-- Start AVAILABLE RECORDS --

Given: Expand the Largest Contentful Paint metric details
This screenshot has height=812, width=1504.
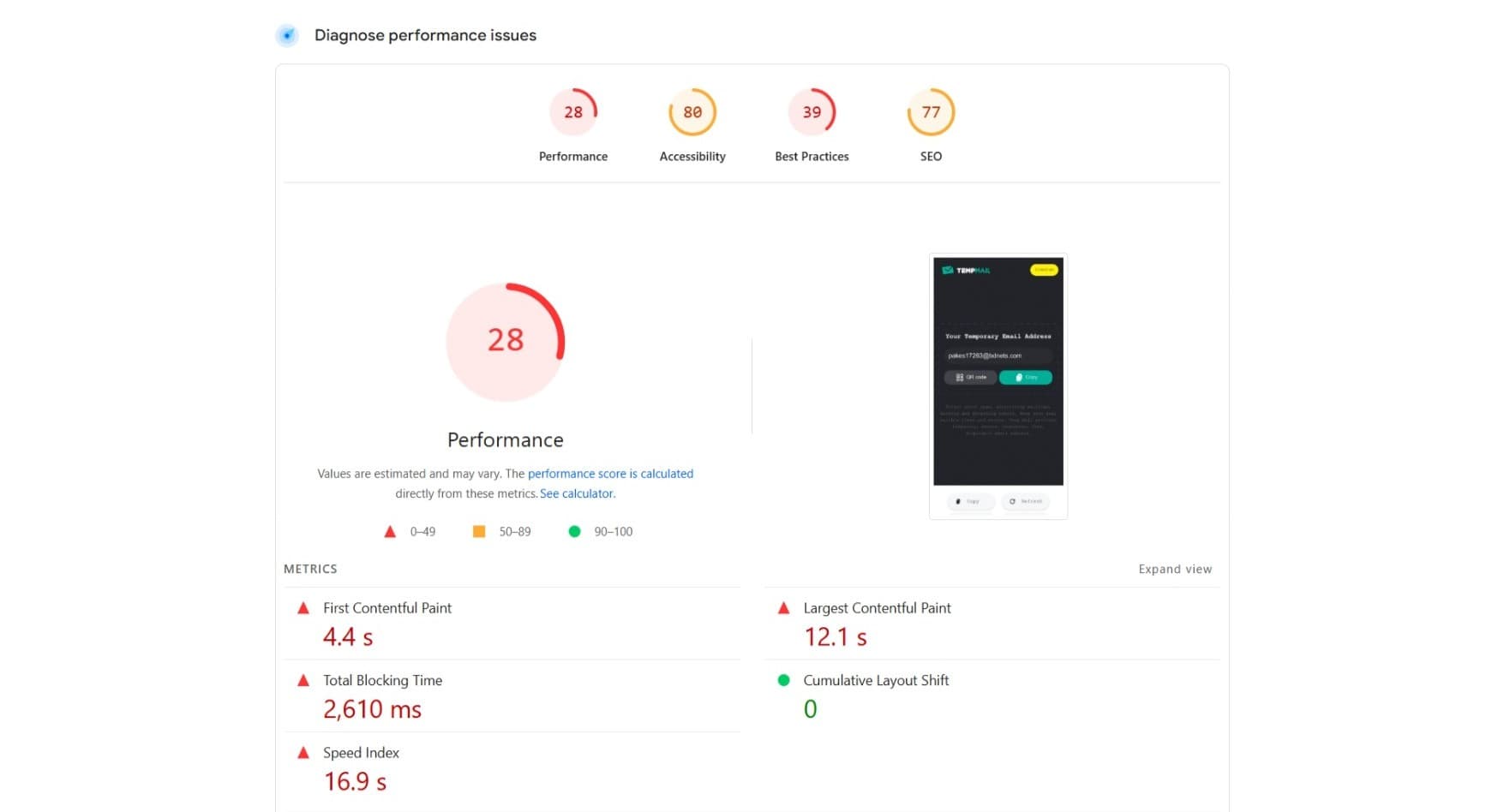Looking at the screenshot, I should (877, 608).
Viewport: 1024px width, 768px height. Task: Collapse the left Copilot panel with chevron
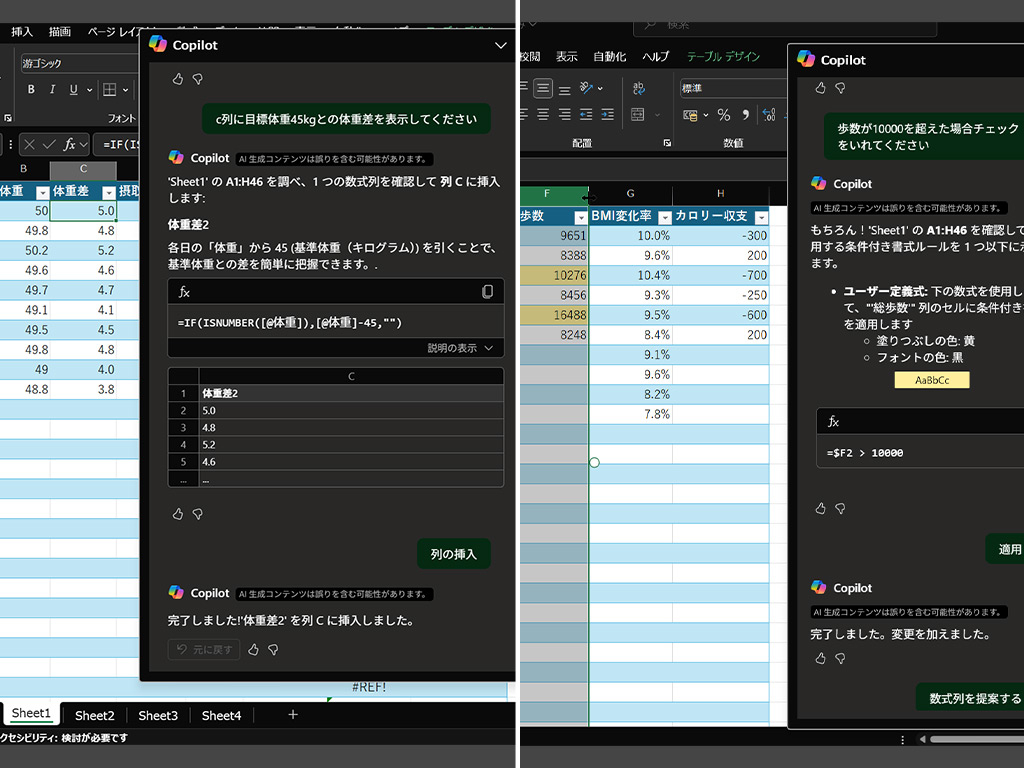pos(500,45)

-- End AVAILABLE RECORDS --

__AIM__. Format every line of the records above as a JSON list of strings, one string per line, with blank lines left out. Leave the pictures out of your answer.

__RESULT FOR THIS EXERCISE__.
[
  "Given: Expand the Largest Contentful Paint metric details",
  "This screenshot has height=812, width=1504.",
  "Looking at the screenshot, I should (877, 608).",
  "Viewport: 1024px width, 768px height. Task: Collapse the left Copilot panel with chevron",
  "pos(500,45)"
]